"In answer to your question, you bet she can f*ck."
In this phrase alone, Oscar Isaac's character Nathan reveals more about himself than his beautiful new A.I. Ava in "Ex Machina."
Alex Garland's directorial debut is less about the future of females, "Ex Machina" is actually more a portrait of creators and human men, who fancy themselves as exceptional men if not gods.
Nathan -- a billionaire CEO of a tech company -- is intimidating, athletic, confident, self-congratulatingly brilliant. He sports a heftily landscaped beard, lives in his own manicured version of Eden-esque wilderness where his top secret mission is to create a version of an A.I. where "she" is indistinguishable from a human. Nathan's version of "her" is beautiful, small, gentle and cunning.

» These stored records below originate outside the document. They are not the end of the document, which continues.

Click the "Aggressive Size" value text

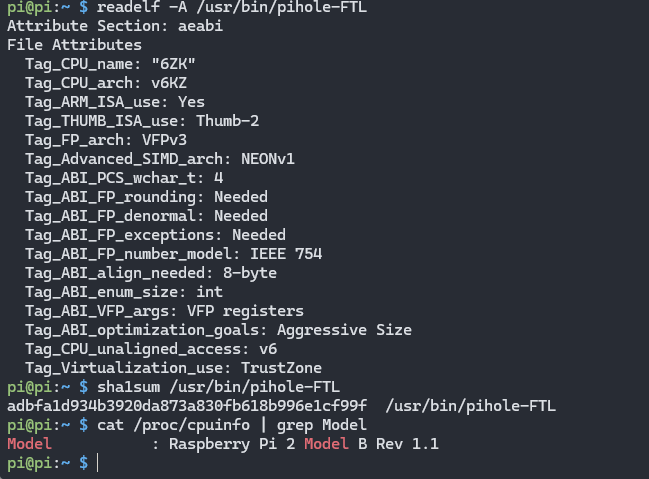pyautogui.click(x=344, y=330)
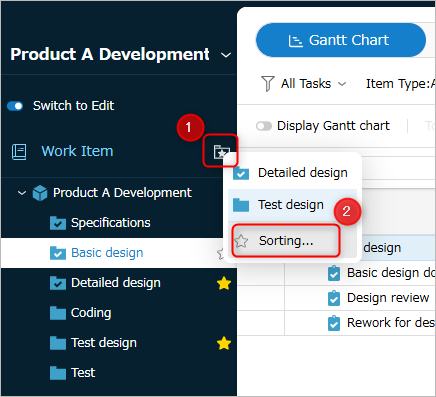
Task: Choose Detailed design from the favorites popup
Action: coord(292,173)
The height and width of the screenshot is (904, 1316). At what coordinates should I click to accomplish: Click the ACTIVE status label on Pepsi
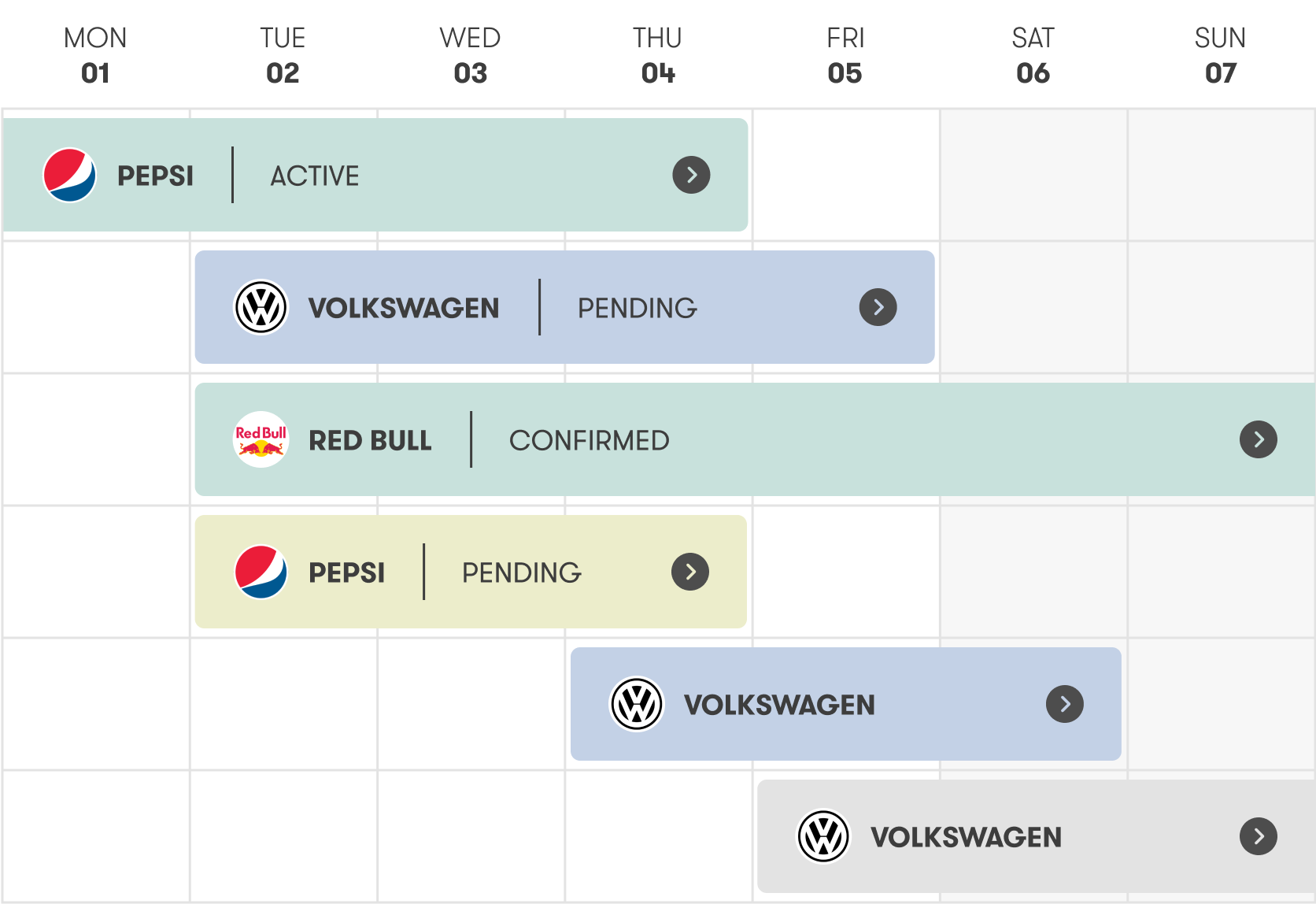point(315,176)
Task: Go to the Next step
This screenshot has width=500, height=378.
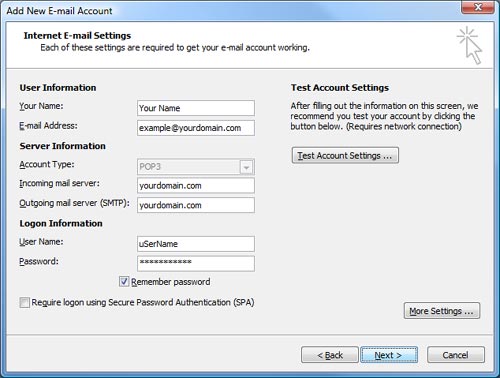Action: click(x=389, y=355)
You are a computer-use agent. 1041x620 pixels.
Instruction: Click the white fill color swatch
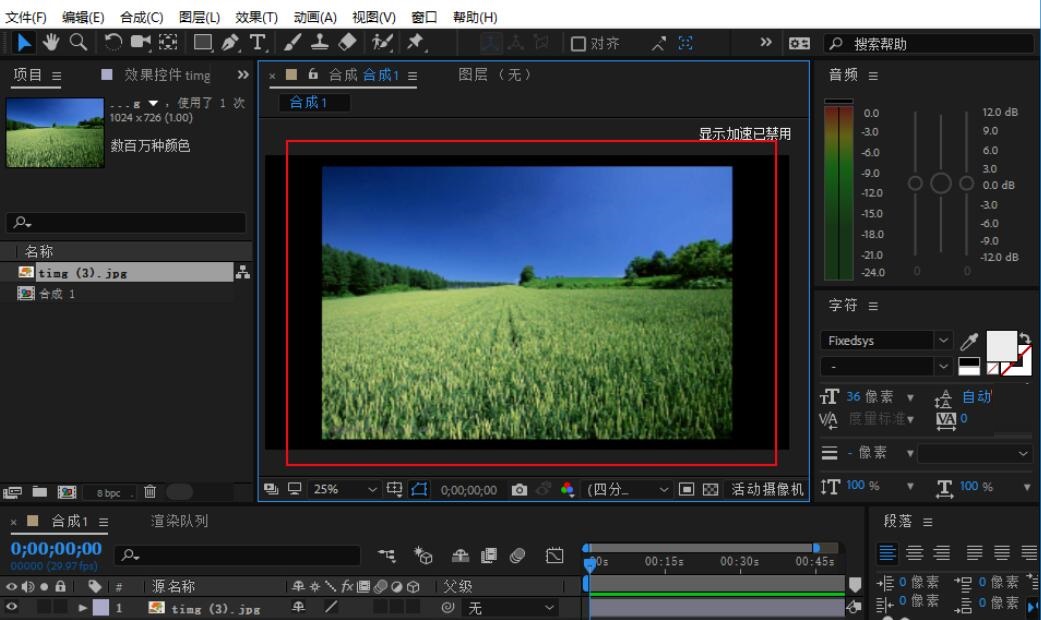pos(1001,345)
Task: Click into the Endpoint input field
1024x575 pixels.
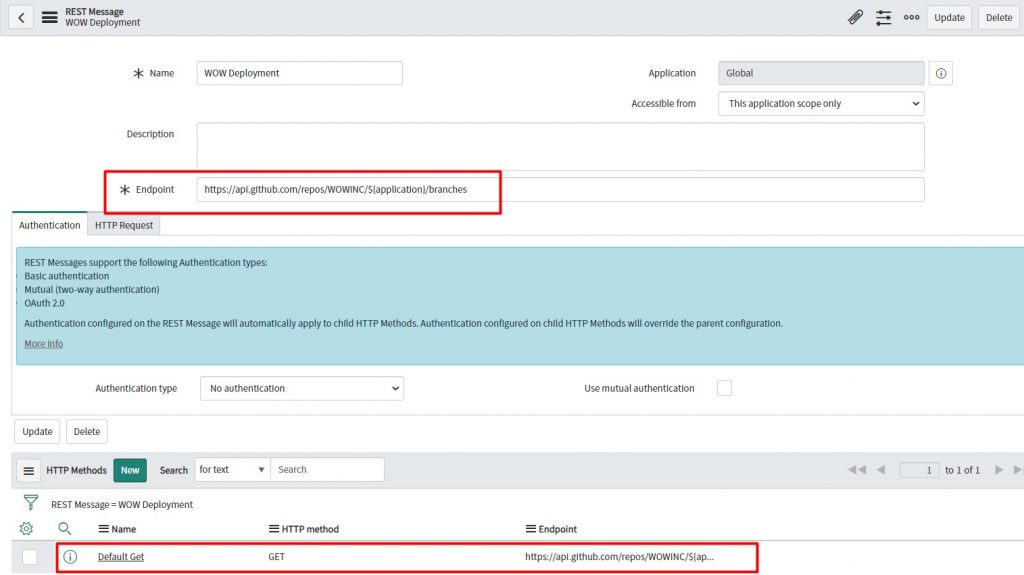Action: tap(560, 189)
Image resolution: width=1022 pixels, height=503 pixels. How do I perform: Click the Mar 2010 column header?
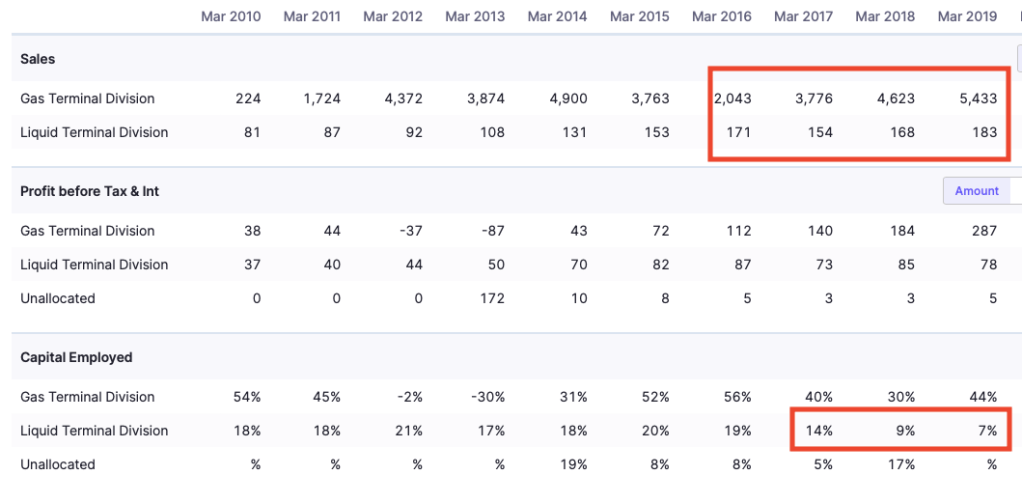point(231,16)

But of all the wide and small definitions of what makes a female human a female, Nathan chose not to tout "her" ability to (for instance) reproduce, but -- in his selection of terminology -- her ability to f*ck.
As the title infers, the question of whom the "deus" in the enduring phrase "deus ex machina" -- god from the machine -- is the film's (ahem) beating heart. Nathan struts opposite of Domnhall Gleeson's other Biblically monikered "pal" Caleb, whose own masculinity is rendered nominal under the watchful eye of his tech-obsessed host.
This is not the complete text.